A copy of the Company’s 2019 Annual Report is available without charge upon written request to: Secretary, Energous Corporation, 3590 North First Street, Suite 210, San Jose, California 95134.
OTHER BUSINESS
The Board knows of no business that will be presented for consideration at the Special Meeting other than those items stated above. If any other business should come before the Special Meeting, votes may be cast pursuant to proxies in respect to any such business in the best judgment of the person or persons acting as proxyholder under the proxies.
DELIVERY OF DOCUMENTS TO STOCKHOLDERS SHARING AN ADDRESS
The SEC has adopted rules that permit companies and intermediaries (e.g., brokers) to satisfy the delivery requirements for proxy statements with respect to two or more stockholders sharing the same address by delivering a single proxy statement addressed to those stockholders. This process, which is commonly referred to as “householding,” potentially means extra convenience for stockholders and cost savings for the Company.
A single proxy statement will be delivered to multiple stockholders sharing an address unless contrary instructions have been received from one or more of the affected stockholders. Once you have received notice from your broker that it will be “householding” communications to your address, “householding” will continue until you are notified otherwise or until you revoke your consent to the practice.
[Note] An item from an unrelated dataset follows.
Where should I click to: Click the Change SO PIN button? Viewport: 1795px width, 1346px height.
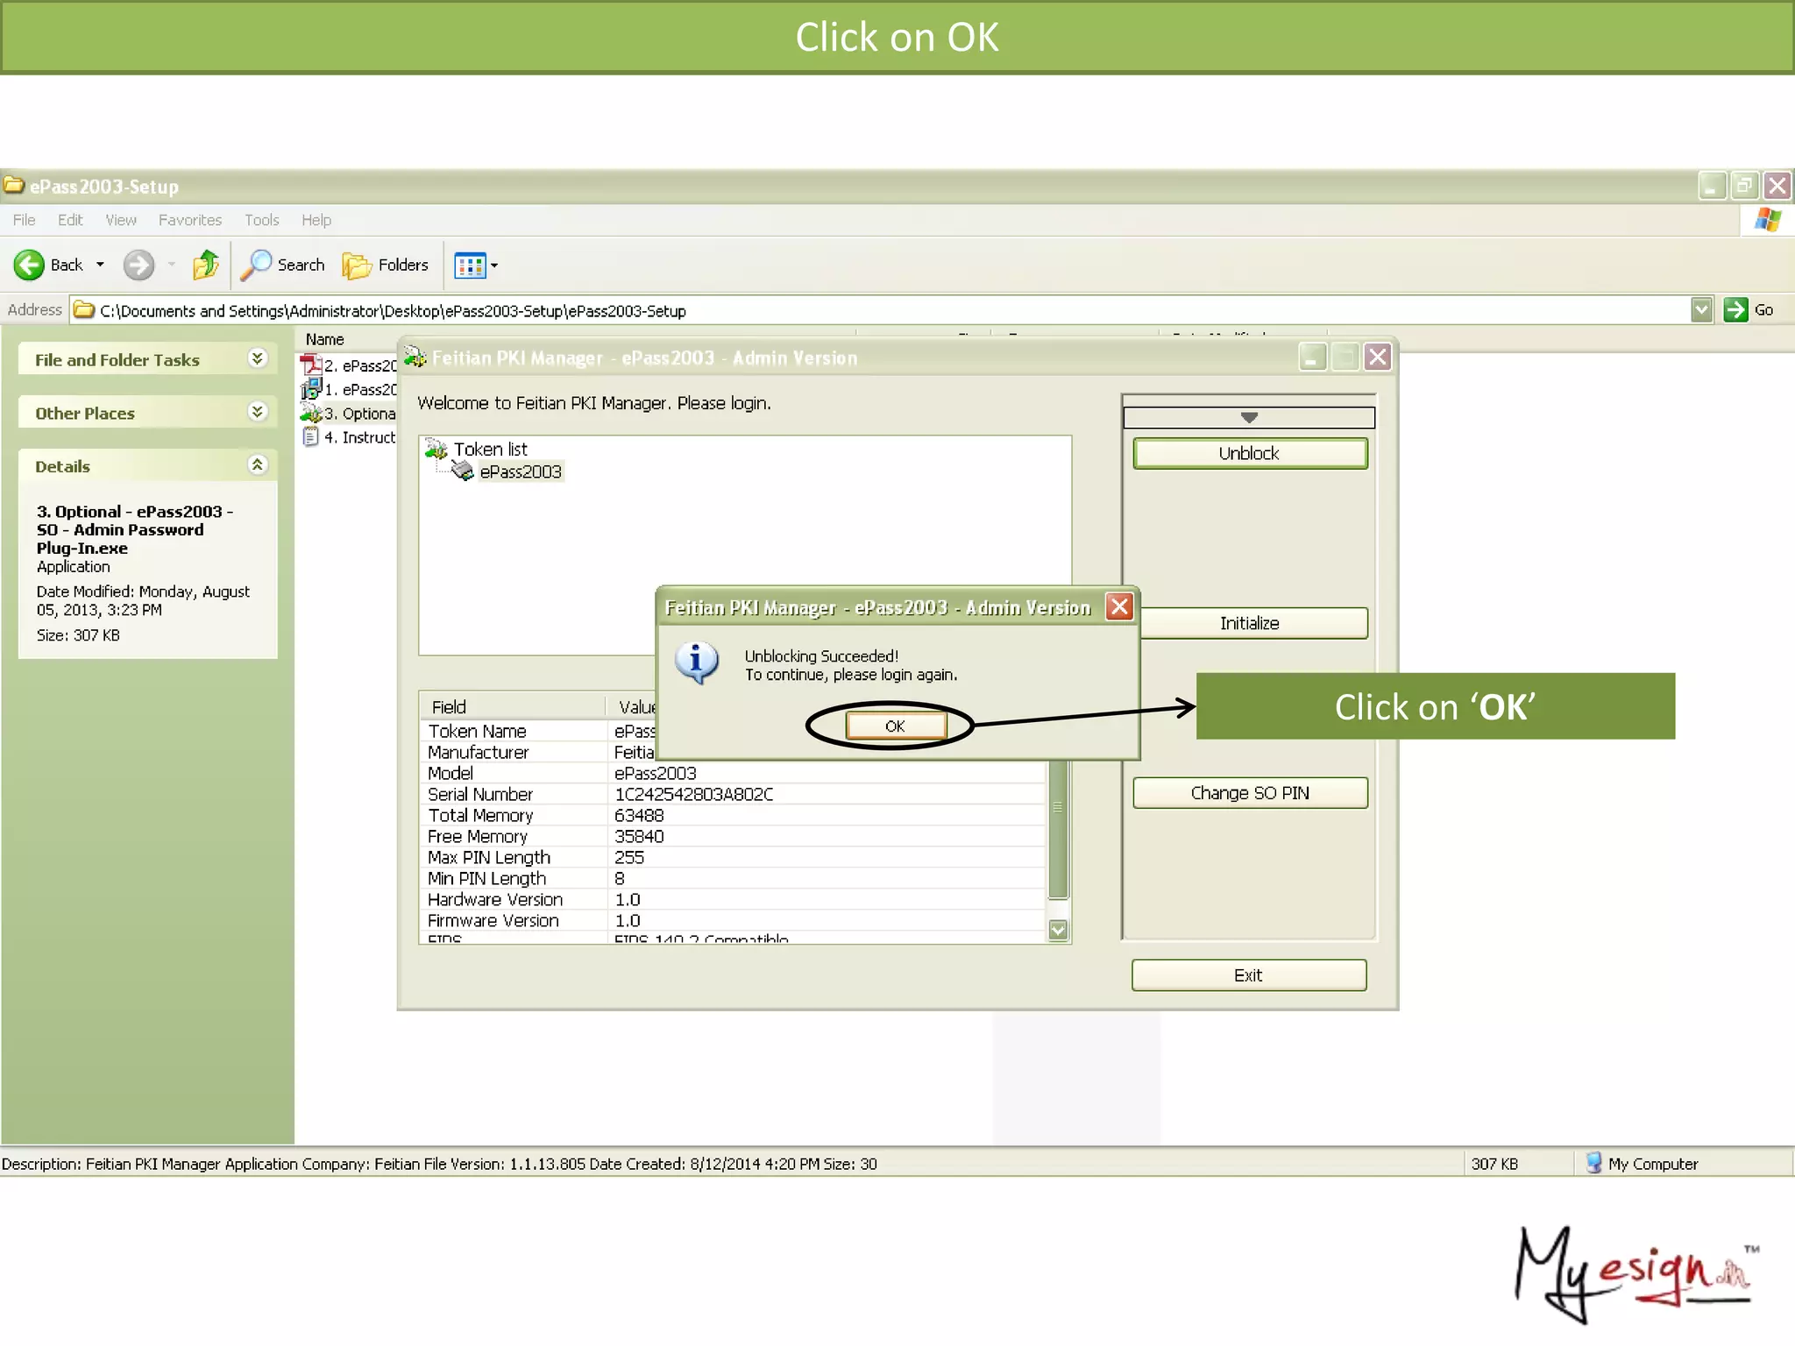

If, at any time, you no longer wish to participate in “householding” and would prefer to receive a separate proxy statement please notify your broker or the Company’s Secretary at 3590 North First Street, Suite 210, San Jose, California 95134. Stockholders who currently receive multiple copies of the proxy statement at their address and would like to request “householding” of their communications should contact their broker.